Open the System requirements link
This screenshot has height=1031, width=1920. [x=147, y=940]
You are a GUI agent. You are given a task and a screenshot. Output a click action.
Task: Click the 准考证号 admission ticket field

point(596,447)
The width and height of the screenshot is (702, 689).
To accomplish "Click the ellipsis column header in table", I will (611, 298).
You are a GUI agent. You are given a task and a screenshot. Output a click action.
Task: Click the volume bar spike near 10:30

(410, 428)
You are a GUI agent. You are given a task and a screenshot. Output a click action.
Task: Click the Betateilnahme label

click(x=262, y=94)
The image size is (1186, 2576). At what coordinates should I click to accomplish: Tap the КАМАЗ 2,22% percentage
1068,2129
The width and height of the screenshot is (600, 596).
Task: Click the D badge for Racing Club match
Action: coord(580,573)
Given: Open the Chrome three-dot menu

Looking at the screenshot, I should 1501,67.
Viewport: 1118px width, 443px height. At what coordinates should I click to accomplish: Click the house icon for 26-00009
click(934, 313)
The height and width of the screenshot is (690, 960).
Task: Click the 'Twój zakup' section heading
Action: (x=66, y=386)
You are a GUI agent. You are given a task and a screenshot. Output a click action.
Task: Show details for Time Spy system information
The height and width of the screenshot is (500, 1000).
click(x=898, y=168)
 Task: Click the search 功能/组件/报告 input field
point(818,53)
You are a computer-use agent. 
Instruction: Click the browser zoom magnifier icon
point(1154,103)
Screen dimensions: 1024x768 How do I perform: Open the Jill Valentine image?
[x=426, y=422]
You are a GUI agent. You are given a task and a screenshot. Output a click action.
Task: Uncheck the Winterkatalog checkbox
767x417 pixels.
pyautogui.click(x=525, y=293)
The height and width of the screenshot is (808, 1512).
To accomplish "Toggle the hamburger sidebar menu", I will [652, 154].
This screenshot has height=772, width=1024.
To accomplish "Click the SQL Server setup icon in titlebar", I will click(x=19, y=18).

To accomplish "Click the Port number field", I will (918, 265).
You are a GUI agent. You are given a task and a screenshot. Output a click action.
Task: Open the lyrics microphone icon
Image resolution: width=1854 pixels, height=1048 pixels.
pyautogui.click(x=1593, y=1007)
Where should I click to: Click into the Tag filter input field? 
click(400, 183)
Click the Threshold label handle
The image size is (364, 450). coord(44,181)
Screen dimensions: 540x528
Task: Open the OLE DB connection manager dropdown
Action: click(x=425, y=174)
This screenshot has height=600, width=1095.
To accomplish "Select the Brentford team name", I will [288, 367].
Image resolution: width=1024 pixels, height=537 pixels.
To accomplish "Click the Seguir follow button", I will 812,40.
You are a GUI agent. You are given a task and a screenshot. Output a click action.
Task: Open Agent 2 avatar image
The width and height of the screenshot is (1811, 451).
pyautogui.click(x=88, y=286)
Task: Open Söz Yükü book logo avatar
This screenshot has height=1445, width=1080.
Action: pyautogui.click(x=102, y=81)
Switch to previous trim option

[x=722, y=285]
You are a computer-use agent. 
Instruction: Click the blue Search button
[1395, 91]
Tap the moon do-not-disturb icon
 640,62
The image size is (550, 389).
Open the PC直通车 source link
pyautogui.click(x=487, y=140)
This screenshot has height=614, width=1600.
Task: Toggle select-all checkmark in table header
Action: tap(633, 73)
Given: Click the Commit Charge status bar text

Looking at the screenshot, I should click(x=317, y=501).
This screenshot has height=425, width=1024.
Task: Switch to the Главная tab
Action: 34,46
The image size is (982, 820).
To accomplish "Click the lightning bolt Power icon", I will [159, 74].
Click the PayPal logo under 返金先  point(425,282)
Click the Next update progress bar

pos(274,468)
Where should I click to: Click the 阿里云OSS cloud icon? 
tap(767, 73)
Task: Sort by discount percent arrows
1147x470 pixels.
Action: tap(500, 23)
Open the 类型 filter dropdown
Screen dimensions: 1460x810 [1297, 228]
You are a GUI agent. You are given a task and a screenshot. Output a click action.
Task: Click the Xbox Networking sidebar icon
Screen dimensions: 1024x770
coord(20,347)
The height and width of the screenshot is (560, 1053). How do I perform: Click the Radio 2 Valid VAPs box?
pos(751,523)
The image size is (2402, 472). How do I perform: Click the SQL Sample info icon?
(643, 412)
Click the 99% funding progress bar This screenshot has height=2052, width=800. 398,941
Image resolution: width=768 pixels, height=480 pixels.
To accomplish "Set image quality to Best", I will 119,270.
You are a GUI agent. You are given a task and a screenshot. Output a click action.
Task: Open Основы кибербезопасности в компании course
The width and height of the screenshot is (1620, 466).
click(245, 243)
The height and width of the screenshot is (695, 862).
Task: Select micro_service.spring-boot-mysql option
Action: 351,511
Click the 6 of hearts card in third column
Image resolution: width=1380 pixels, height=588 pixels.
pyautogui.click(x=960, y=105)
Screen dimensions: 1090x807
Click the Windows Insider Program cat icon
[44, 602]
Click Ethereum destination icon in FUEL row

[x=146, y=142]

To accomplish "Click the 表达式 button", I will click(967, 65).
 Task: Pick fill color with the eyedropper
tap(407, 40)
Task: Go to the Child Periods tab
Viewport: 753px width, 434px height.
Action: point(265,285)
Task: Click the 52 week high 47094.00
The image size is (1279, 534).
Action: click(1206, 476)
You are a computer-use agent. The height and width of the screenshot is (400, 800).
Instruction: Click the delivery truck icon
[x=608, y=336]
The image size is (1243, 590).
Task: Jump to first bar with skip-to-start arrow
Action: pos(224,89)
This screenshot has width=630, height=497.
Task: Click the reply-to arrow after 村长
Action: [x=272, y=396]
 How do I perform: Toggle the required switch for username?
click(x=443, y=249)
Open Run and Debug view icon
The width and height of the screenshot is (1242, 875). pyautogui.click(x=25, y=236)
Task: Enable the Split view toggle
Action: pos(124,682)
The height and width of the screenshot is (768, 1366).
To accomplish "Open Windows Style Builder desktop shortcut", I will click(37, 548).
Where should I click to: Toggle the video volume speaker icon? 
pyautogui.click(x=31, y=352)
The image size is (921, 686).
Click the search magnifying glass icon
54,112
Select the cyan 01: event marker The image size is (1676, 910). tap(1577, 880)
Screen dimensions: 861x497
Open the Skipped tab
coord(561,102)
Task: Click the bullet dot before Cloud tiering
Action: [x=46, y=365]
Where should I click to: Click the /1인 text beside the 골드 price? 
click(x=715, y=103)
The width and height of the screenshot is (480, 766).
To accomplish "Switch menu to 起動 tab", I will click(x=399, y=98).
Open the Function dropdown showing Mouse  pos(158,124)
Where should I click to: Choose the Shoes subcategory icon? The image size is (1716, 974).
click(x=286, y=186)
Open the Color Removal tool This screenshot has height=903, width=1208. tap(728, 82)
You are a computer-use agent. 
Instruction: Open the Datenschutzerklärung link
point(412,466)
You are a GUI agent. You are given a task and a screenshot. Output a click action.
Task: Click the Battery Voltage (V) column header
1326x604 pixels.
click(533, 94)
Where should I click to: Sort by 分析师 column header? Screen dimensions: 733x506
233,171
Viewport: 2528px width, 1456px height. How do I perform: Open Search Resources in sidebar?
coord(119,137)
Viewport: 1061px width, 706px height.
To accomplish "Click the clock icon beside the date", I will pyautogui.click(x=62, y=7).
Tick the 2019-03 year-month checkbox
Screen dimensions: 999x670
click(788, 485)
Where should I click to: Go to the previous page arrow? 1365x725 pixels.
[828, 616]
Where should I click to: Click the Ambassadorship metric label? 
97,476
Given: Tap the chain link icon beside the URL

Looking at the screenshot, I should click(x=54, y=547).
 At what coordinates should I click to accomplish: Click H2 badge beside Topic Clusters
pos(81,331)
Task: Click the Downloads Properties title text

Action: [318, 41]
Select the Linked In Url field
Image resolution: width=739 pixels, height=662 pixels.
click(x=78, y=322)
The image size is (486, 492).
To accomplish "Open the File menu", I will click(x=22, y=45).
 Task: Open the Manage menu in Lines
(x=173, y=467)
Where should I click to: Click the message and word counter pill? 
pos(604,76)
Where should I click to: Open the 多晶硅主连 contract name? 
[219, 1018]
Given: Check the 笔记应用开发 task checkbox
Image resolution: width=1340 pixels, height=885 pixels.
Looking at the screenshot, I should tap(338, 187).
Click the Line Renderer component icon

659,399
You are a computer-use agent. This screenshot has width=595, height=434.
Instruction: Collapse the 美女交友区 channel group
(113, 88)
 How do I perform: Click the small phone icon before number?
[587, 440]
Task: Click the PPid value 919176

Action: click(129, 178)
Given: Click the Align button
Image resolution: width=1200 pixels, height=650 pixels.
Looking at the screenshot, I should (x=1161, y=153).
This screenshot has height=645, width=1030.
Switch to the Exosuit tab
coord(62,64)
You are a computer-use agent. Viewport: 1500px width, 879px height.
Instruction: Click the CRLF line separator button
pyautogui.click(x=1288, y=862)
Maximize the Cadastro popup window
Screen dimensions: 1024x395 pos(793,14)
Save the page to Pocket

EXERCISE BRIEF
Which lines in the records above hold the string "avatar"? Copy each of them.

ANSWER TO THIS PROBLEM
Task: Open Agent 2 avatar image
Task: Open Söz Yükü book logo avatar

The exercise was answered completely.